California's approach to expanding access to subsidised care is documented in Early Edge California's overview of the Master Plan for Early Learning and Care, which provides a roadmap for significantly expanding subsidised care and increasing the income eligibility threshold for childcare subsidies. California has also implemented wage supplements for childcare workers through its Child Care Initiative, which represents an attempt to address the labour cost paradox by increasing worker compensation without requiring providers to raise prices.
Massachusetts has raised its childcare subsidy income eligibility threshold to 85% of the state median income, significantly expanding the population of families eligible for subsidised care. The Massachusetts Department of Early Education and Care provides information on eligibility and application for childcare subsidies in the state.
New York City has implemented universal pre-K for four-year-olds and is expanding access to publicly funded care for three-year-olds through its 3-K for All programme, representing a meaningful investment in publicly funded early education that reduces the cost burden on families for the years the programme covers.
What You Can Do in the System That Exists
Research your state's childcare subsidy programmes. Most states have childcare subsidy programmes with income eligibility thresholds above the federal poverty line. Child Care Aware of America's guide to help paying for childcare maintains a directory of childcare financial assistance options by state. Apply if you may qualify.
Get on waitlists immediately. The market reality in high-cost cities is that quality infant care requires waitlist placement well before the baby is born. Start the research in the first trimester, not the third.
Understand your federal tax benefits. The Dependent Care FSA, the Child and Dependent Care Tax Credit, and the Child Tax Credit together can reduce the effective cost of childcare for eligible families.
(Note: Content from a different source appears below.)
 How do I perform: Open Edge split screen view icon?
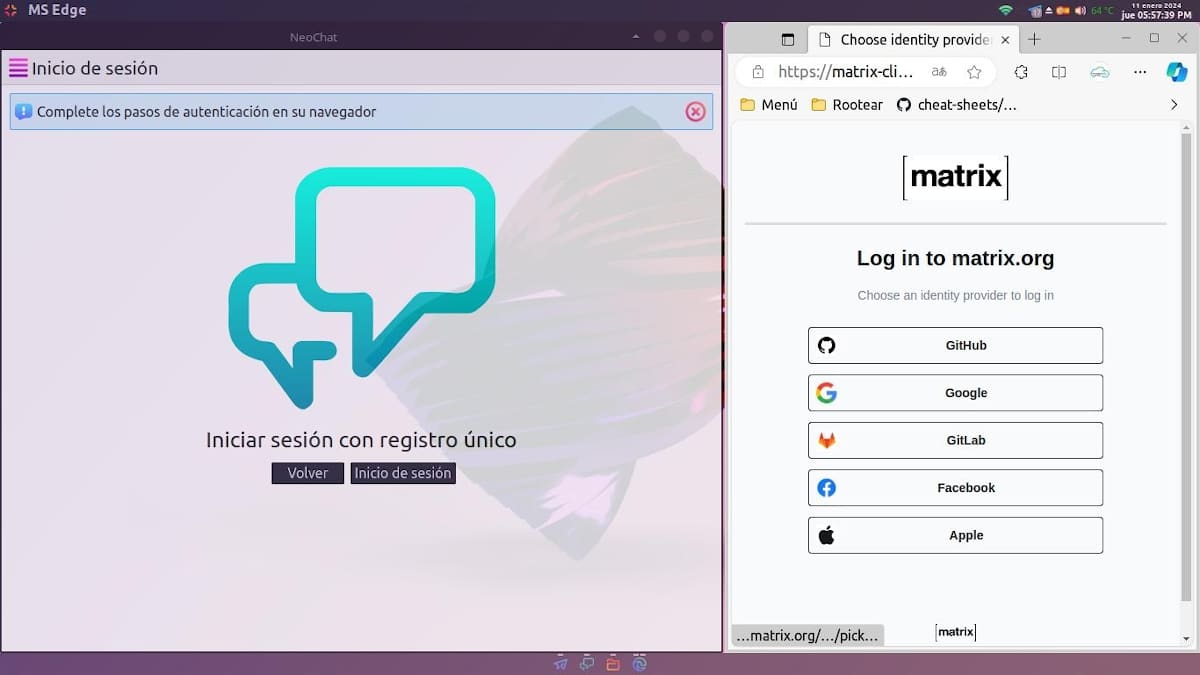[1059, 72]
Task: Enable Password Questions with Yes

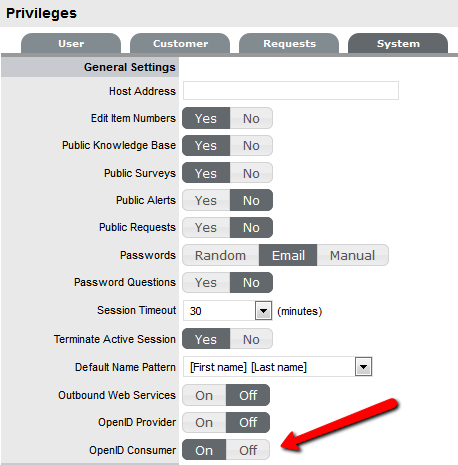Action: tap(206, 283)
IRS Publication 503 covers the full range of available benefits and their eligibility requirements.
Consider care models that reduce cost. Nanny sharing, family daycare homes, and co-operative care arrangements can significantly reduce the per-family cost of quality infant care relative to centre-based options. Care.com and Sittercity are platforms for connecting families with caregivers for both traditional and sharing arrangements.
Advocate for policy change. Child Care Aware of America's policy and advocacy resources provide guidance on how to engage with state and federal policymakers on childcare affordability. The economic and social case for treating childcare as public infrastructure is strong. The political will to act on it requires sustained constituent pressure on the people who make the decisions.
Where It Went Wrong, and What It Would Take to Fix It
The childcare cost crisis did not arrive from nowhere. It is the predictable consequence of decades of policy choices that treated childcare as a private market commodity rather than a public good, that failed to fund the care workforce at a level that would attract and retain qualified workers, and that left the arithmetic of quality infant care incompatible with the income of the families who needed it most.
What it would take to fix it is not mysterious. The international evidence is clear about what works: public subsidy sufficient to bring the cost of quality care within the reach of all families, combined with adequate compensation for the workers who provide that care. The barrier is not knowledge. It is the political decision to treat the care of very young children as someone else's problem, which has produced, in the most expensive childcare markets in the country, a system where infant care costs more than college.
The baby on the waitlist does not wait for the policy conversation to resolve. She needs care in fourteen months, when the opening becomes available, at the price that the market has set. The market has set it at $1,650 per month. And the question of whether that price is something the country is willing to change is a question about values, not about capacity.